Only the lines from the line with "Given: Click the New Event button" through the end of the records belong in your reply, copied exactly, with every picture left out.

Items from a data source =
########

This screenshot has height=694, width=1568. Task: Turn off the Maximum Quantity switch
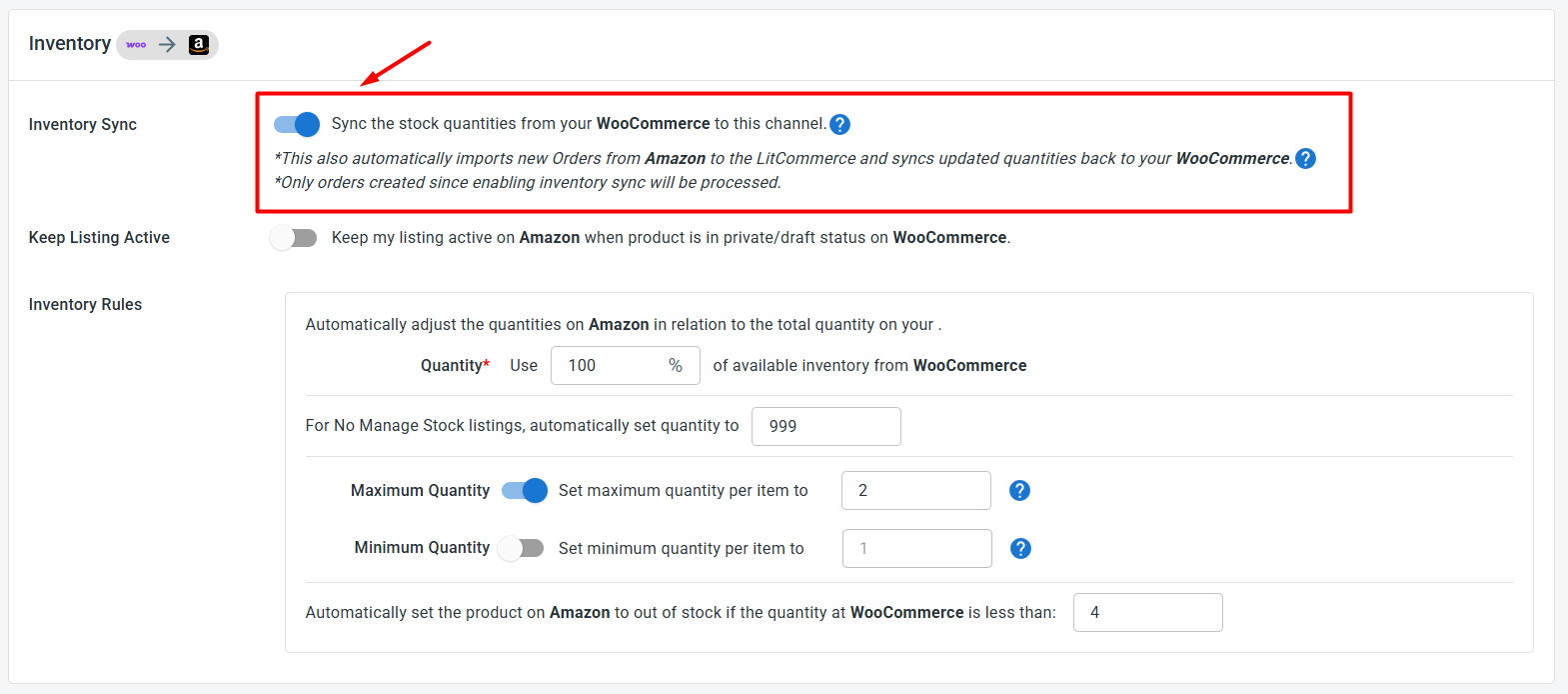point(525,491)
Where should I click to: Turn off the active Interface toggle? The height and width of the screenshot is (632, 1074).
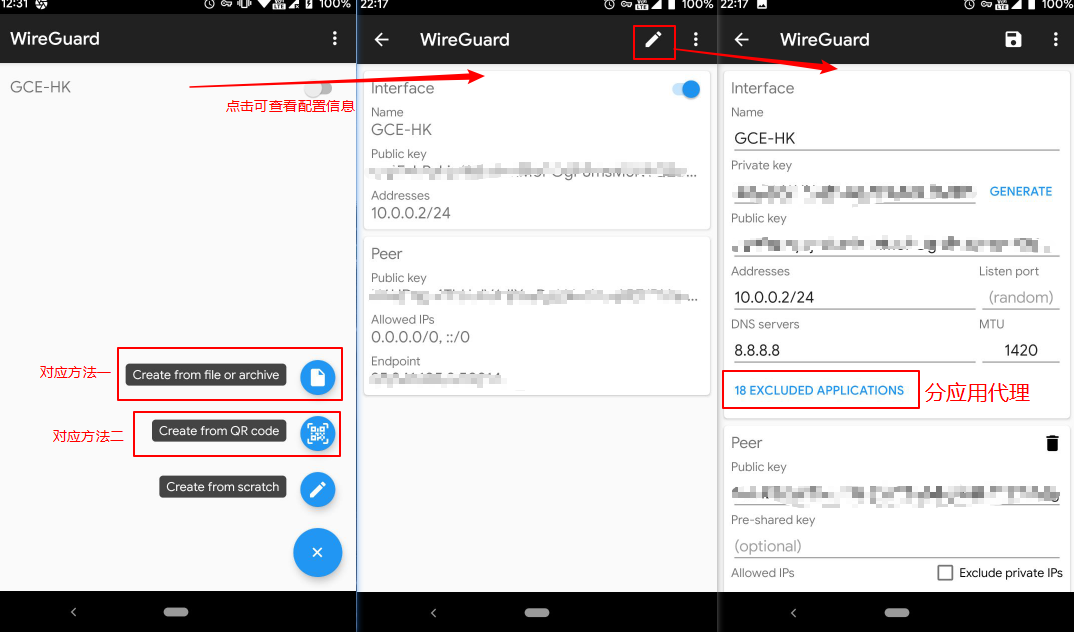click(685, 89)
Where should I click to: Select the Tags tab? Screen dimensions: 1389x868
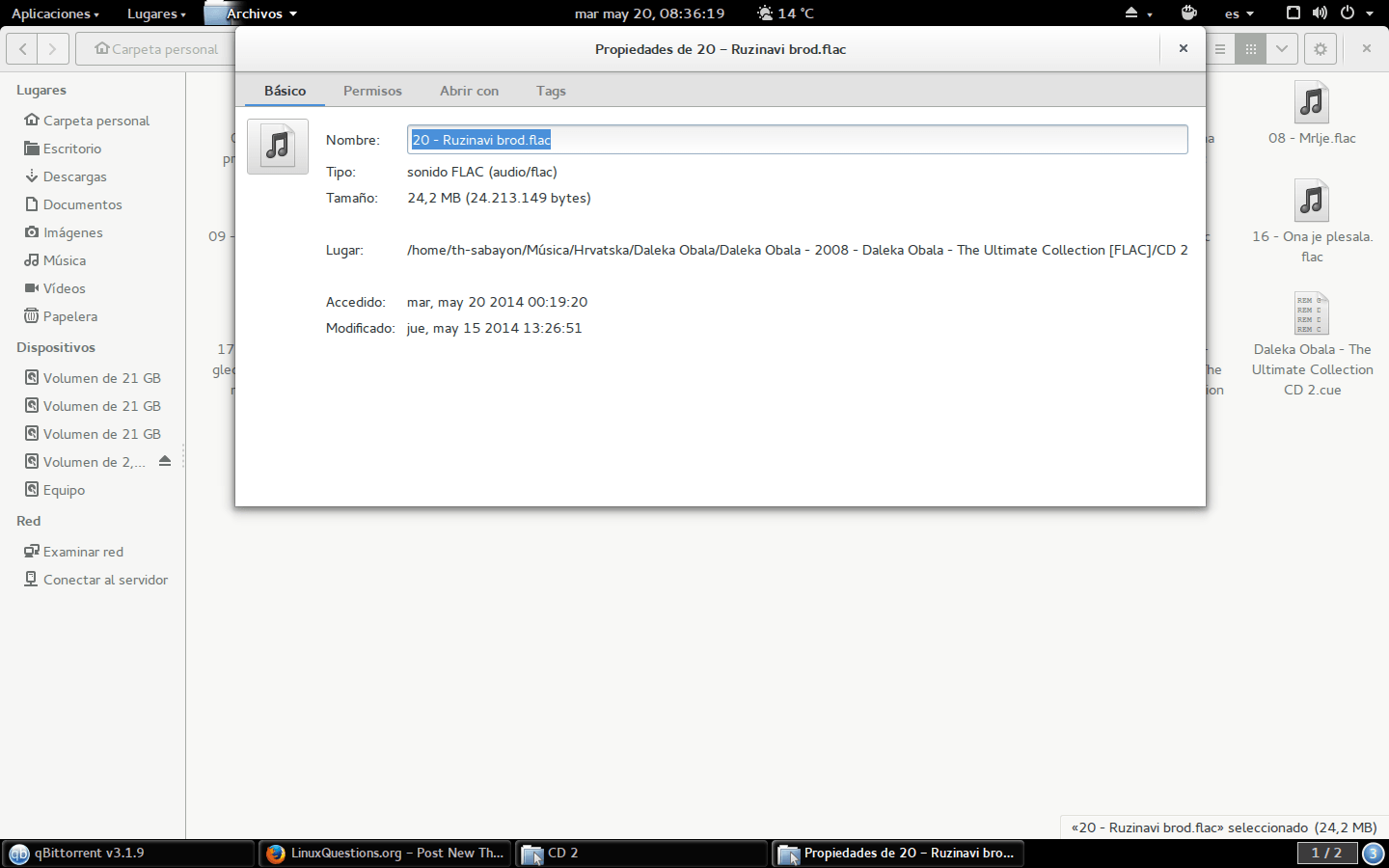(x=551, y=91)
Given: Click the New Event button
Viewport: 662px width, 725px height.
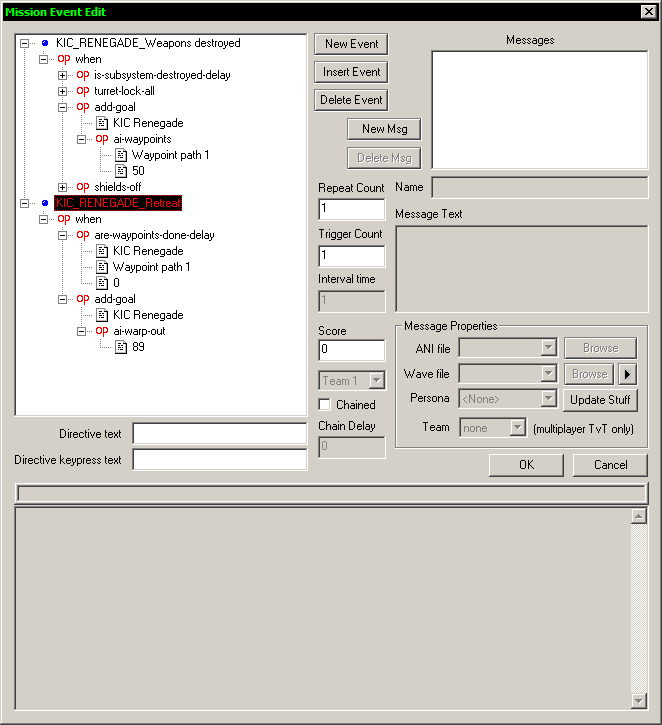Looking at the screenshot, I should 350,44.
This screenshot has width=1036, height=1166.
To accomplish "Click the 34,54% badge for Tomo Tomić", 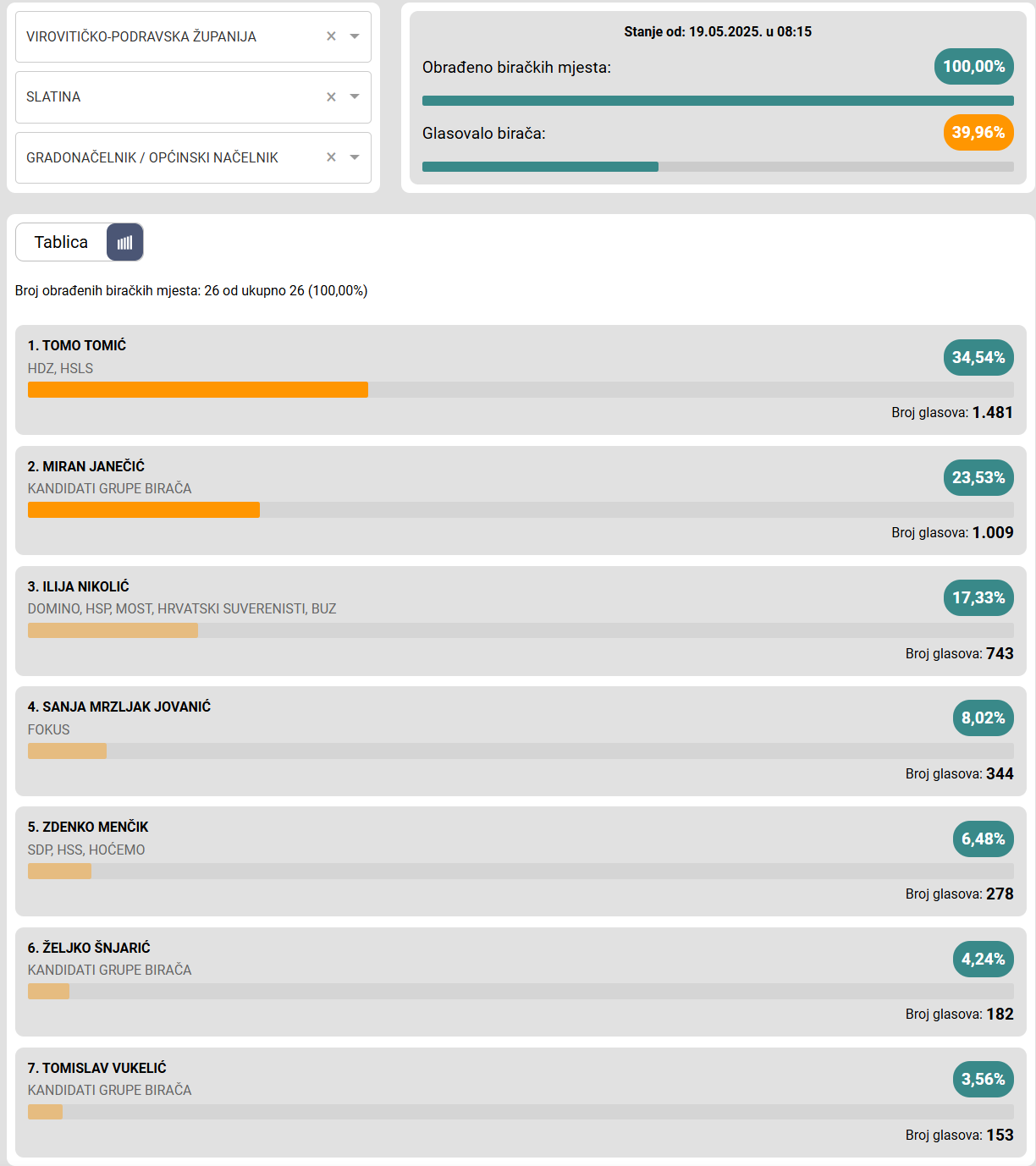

########

TASK OUTPUT =
Given: Click the New Event button
Viewport: 662px width, 725px height.
Looking at the screenshot, I should 350,44.
This screenshot has width=1036, height=1166.
To accomplish "Click the 34,54% badge for Tomo Tomić", 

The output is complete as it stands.